Keeping your options open
While it is impossible to predict the future, there are ways to make your project more adaptable to it. Often, I see projects that are locked into one particular piece of software or hardware. Everything depends on this one item, which is usually only available from a single source. If this is the case with any of your current projects, you should be making some important decisions. If you are truly locked into one program or device, you need to develop a plan so your project doesn’t stop in its tracks.
The data
The single most important way to help insure the long-term success of your project is to think first about the essential purpose of the project…the data. Hardware and software may come and go, but the main reason your project exists is the data that it stores and manipulates. Don’t lock up this data in proprietary formats or database structures. Build in, from the very beginning, the ability to export your data in any number of ways. Start thinking today about what you, or more likely, you successors, might be doing with this data 5, 10 or 25 years down the road.
If you can provide a migration path for your data, you are well on the way to future-proofing your project. Instead of facing a dead-end, you are creating a hallway of open doors. Data portability will allow you to face an impending company failure, discontinued hardware and buggy software upgrades with aplomb. Such events become more of a “so what?” proposition instead of a major crisis. Sure, there will still be problems associated with the changes, but you will have already prepared for the worst eventualities.
Thinking of others and yourself
Long-term planning can effect your career in another dramatic way. We have all faced projects where we were responsible for upgrading an existing system. I am sure you have also experienced the frustration of discovering that previous workers provided no information, or even clues, to how the system operates. Like an archeologist studying hieroglyphics and trying to tease out their meaning, we are forced to dig through obtuse code to try to reconstruct the operation of the system.
Be kind, to yourself and others, by clearly and completely documenting any system on which you work. First, do this for yourself. Who knows how many times you might be asked to change or add functionality to this system once it is in production. Are you confident that you will remember the reason for every tweak and compromise that went into its creation? Send notes to your future self by documenting everything fully. This will mean the difference between a quick fix and long, frustrating hours trying to understand your own work.
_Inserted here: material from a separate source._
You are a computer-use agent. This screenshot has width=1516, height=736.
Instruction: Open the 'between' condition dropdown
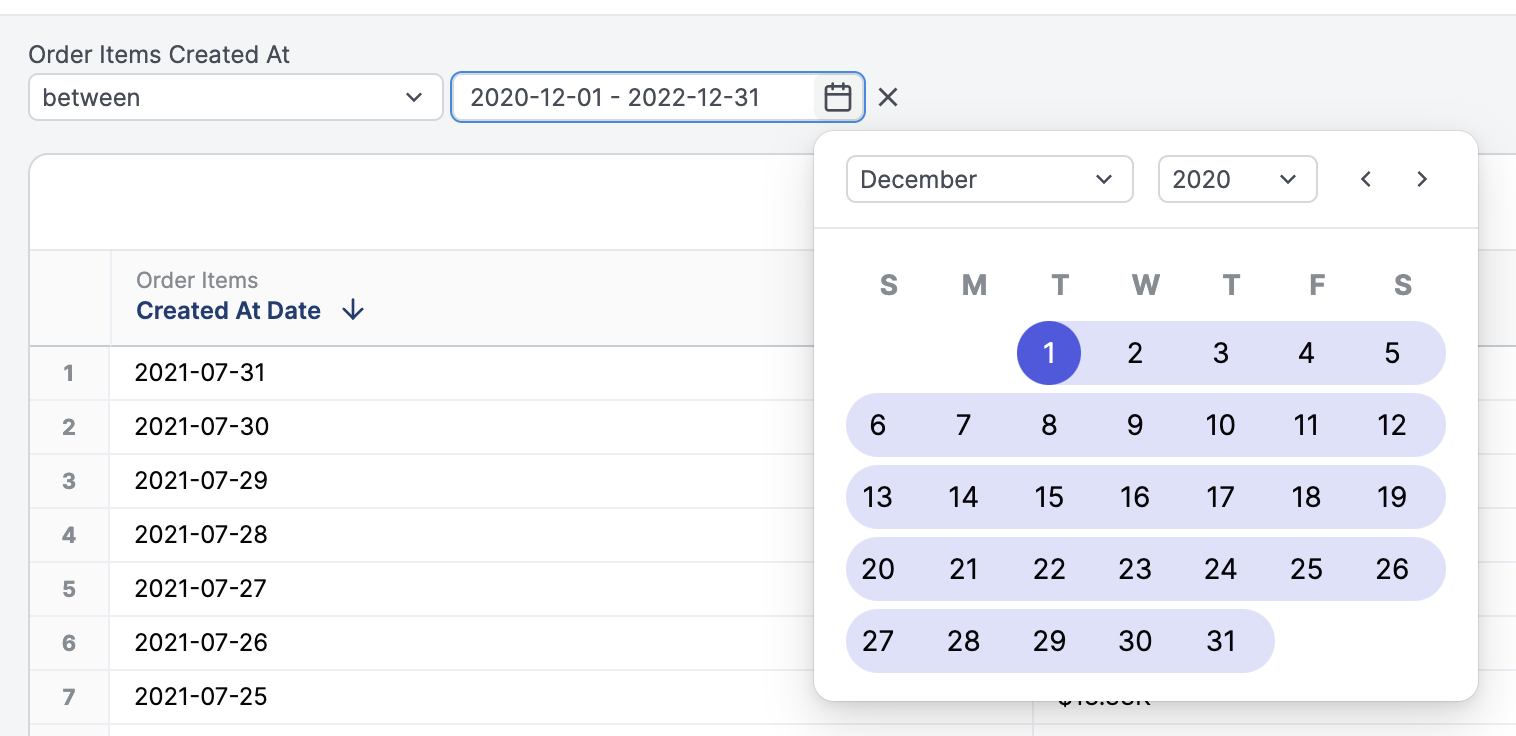pyautogui.click(x=235, y=98)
Documentation also helps to insure the future of your projects by insuring that others can pick up where you left off and keep the project moving forward, weeks, months or even years later. Your successors will quietly praise your name instead of cursing it, as we curse those who came before us. Providing a roadmap to others should be considered common courtesy. If enough of us do it, perhaps those that come after us won’t have to suffer as much as we have.
While projects come and go, you can help to insure their continued success by allowing data to move freely and by documenting the systems themselves. These two, relatively simple, concepts can insure that you, your successors and your company will enjoy the benefits of your work for years to come. Even more importantly, protecting your projects and helping them to stay productive does wonders for your reputation and your high-tech career.